Plenty can be said about Hocquenghem’s novel. First, the amount of time he dedicates to each section speaks volumes about the writing process of a person battling a chronic illness. The beginning is slower, more carefully crafted, while the middle and the ending feel much more crammed together. The trip scenes feel like a flash. There is, furthermore, an effort to incorporate a character named Bob who is the owner of the hotel Adam and Ève stay in during their Caribbean adventure, but whose contribution adds details that just render the plot murkier and harder to follow. Knowing Hocquenghem was writing this as he battled AIDS sheds a light on the pace of the narration.

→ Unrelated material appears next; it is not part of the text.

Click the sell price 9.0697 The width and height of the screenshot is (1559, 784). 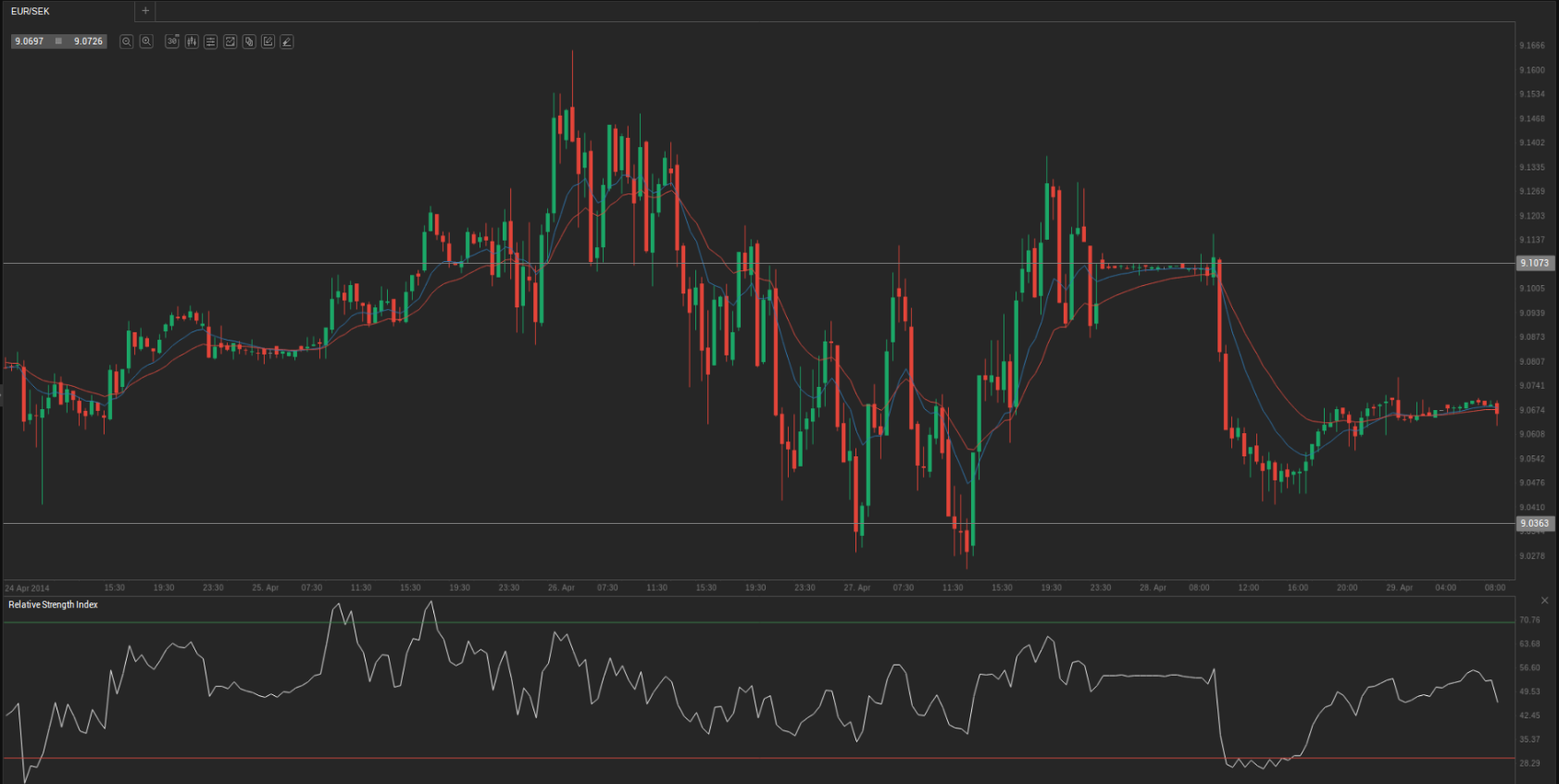pyautogui.click(x=30, y=42)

Secondly, the novel evokes its own sociopolitical context as seen from the perspective of a highly educated Parisian man like Hocquenghem. The radical feminists who manage a commune in Berry and raise their daughters to be fierce feminists evokes the days of second-wave feminism as lived in Western Europe. The global background and networks of the characters speak of the already unstoppable globalization of the late 20th century. Adam and his sister, Anne, were raised in the Buenos Aires area but were sent to study to France and chose to remain there. In Argentina, they were allegedly already of diverse origins — indigenous, Jewish, Egyptian, Japanese, and others. In reality, Adam had been the result of a German fertility experiment, so his appearance was customized by his mother. Hocquenghem is quite interested in showing just how unstable the idea of the nation in a globalized world. His sudden trip to the US Virgin Islands, Argentina, Uruguay, and Senegal show how increasingly simple global travel became for well-off people like himself. It also shows the need for foreign locales to escape the pressure of the medical industrial complex as one faces a chronic illness. Ève’s ability to mold the trip to fit her secret drug trafficking activities also shows how even clandestine activities operate on a vast, complex global scale.

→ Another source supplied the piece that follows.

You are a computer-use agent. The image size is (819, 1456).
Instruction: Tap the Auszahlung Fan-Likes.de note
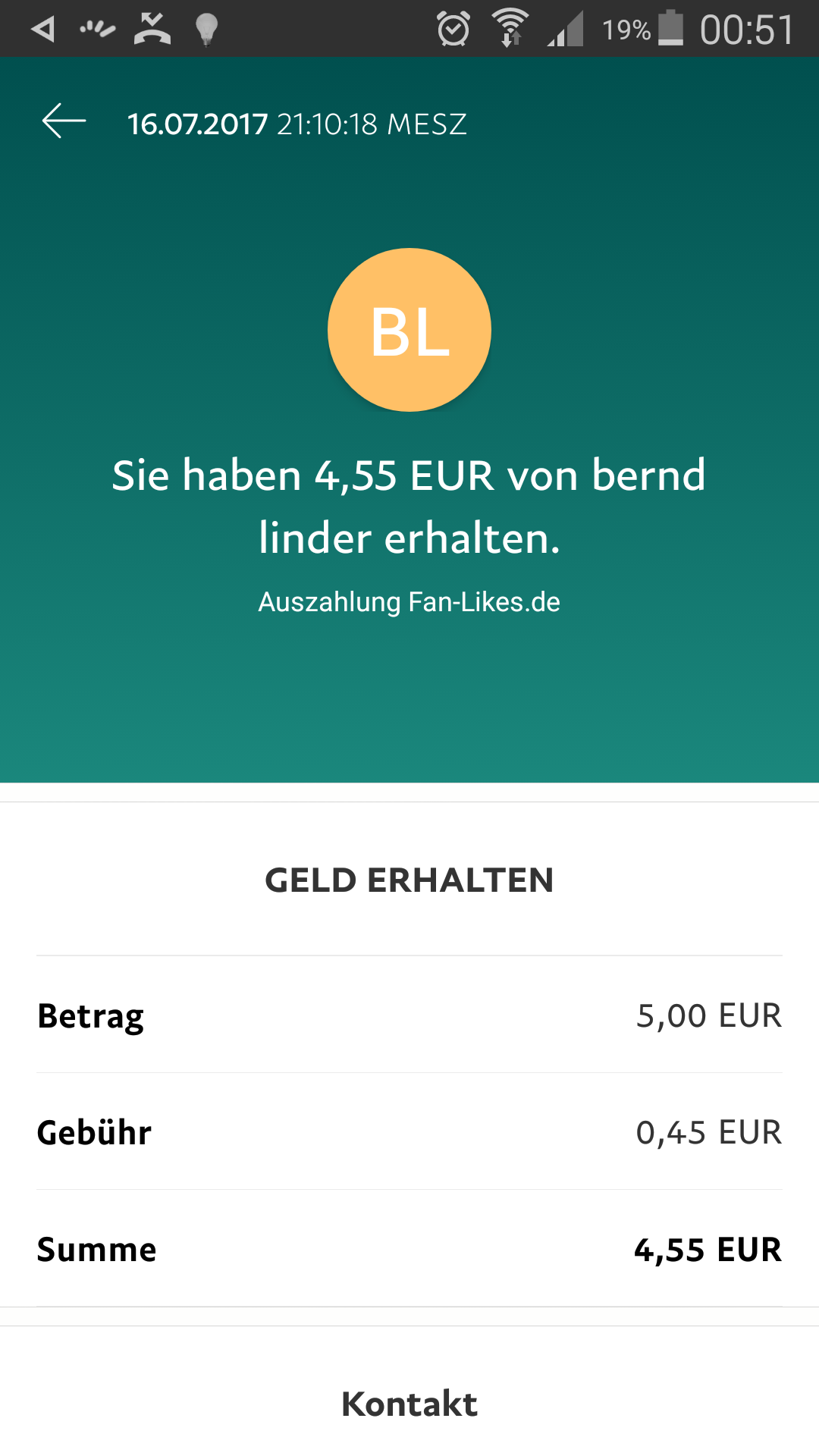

Most importantly, however, is the discussion of the trauma associated with AIDS. Hocquenghem writes of hospitals as cruel places which use cruel methods to contain disease and preserve life at all costs, even when patients clearly are suffering too much. Even though doctors and nurses are described rather sympathetically, this is certainly because Hocquenghem understands that individuals cannot be judged for the flaws of imperfect systems. To go through a pandemic that disproportionately affects queer and poor people while being fully aware of the mechanisms that allow this is just as painful as the medical procedures themselves.

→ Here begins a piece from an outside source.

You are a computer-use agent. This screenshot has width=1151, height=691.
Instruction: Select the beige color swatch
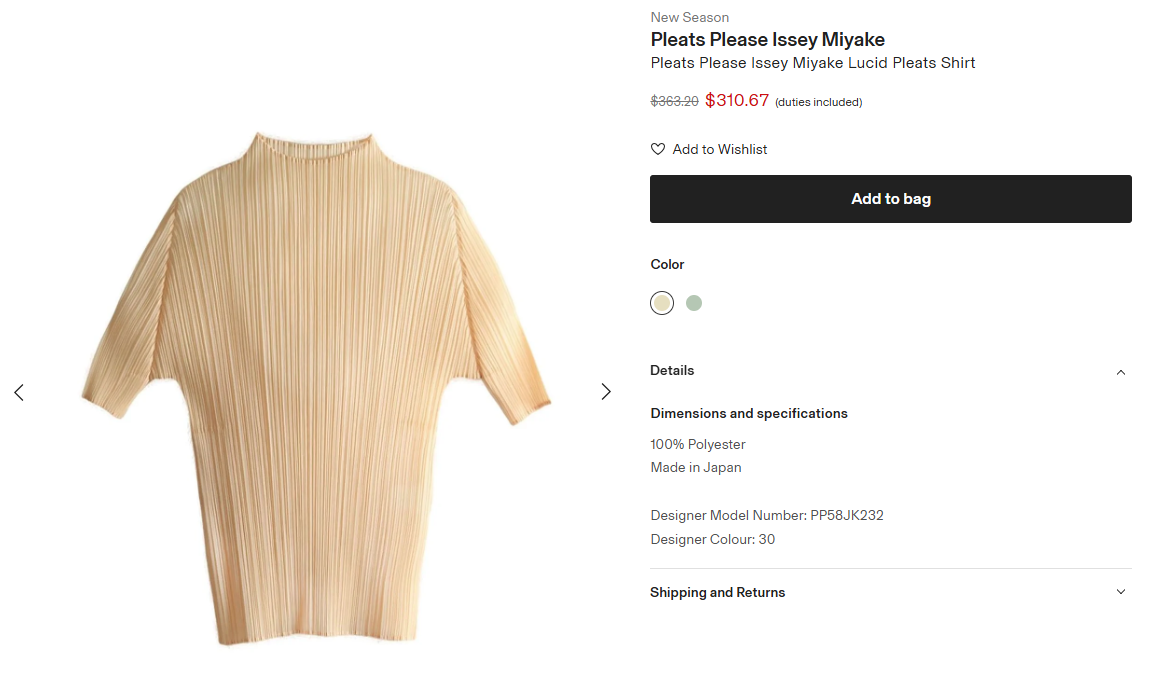click(x=662, y=303)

So, why read Ève particularly when plenty of other literary works about the AIDS crisis do just as great of a job at illustrating this moment in time? I’d argue that, thanks to Hocquenghem’s past as an activist, it is certainly more grounded on material concerns than other works. I’d also argue that its chaos is a major selling point. It is not only an insight into the author’s own mind as he battled the disease, but also reflects the increasing complexity of the contemporary world.